I woke up today feeling like the left side of my face was on fire. And I knew deep down, that I will no longer be able to pretend I don't have a chronic illness. One sided face pain is generally a bad sign. So I called the neurologist and got orders for a dreaded MRI. And after 4 phone calls I finally got that scheduled. Within a minute of getting on the horn I was reminded of all the stress and frustration that comes with being sick. The new rule is you can't schedule the appointment without the precertification number. That requires a facility. How can I pick a facility if I don't know what their availability is because they can't look at the schedule without a pre-cert? Maddening. And I have insurance. It's not the Medical Card I'm trying to use. (And all the foster parents nod their heads in understanding.)
The thing is, I know what's in store and it's no fun. Appointments, tests, medications with yucky side effects. Having to explain over an over that my condition is rare. As in, the nurse I spoke to today at my doctor's office had never heard of it. I don't have time to be sick. I have too much to get done and that probably the cause of the "flare up".

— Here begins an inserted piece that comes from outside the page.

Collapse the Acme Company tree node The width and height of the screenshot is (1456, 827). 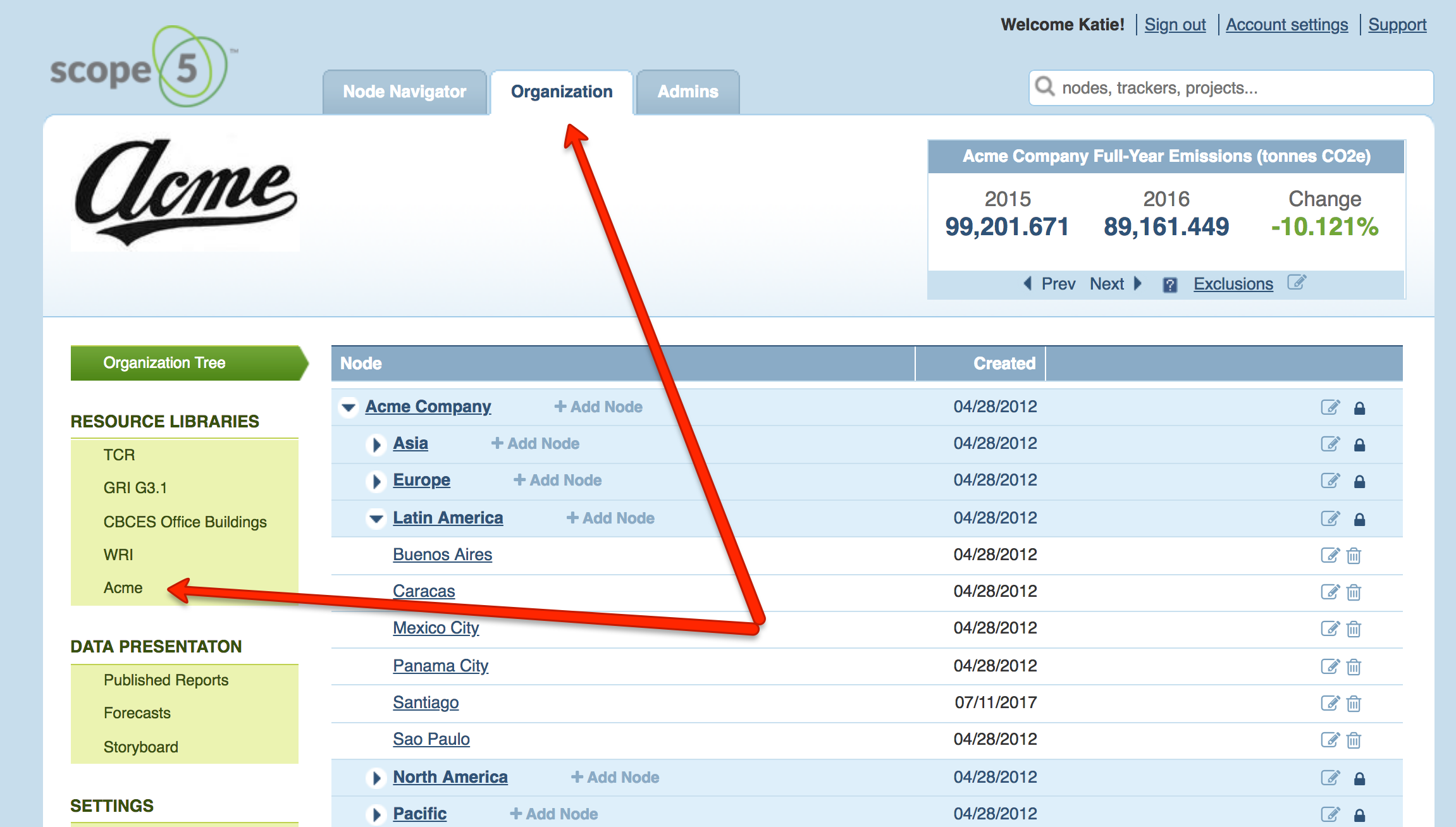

And because I know that the meds are likely to cause depression I needed to get out in front of that piece. I was headed there anyway to deal with my weepines over my kids lack of permanency. And to add insult to injury the first person that I called told me she had no room for me.
It might all be interrelated. I just know my face feels like it's being stabbed by hot pokers and it's making me increasingly crabby.
I'm long over due for a flare up. In that regard I've been lucky. And where my disease presents itself could be worse- I could be paralyzed or blind. It just really burst my bubble today.
I'll be fine. This go-round we know what it is (last time I was in pain 18 months before anyone figured it out). Hopefully I will respond quickly to the treatment and move on. I'm over my pity party and just ready to move forward.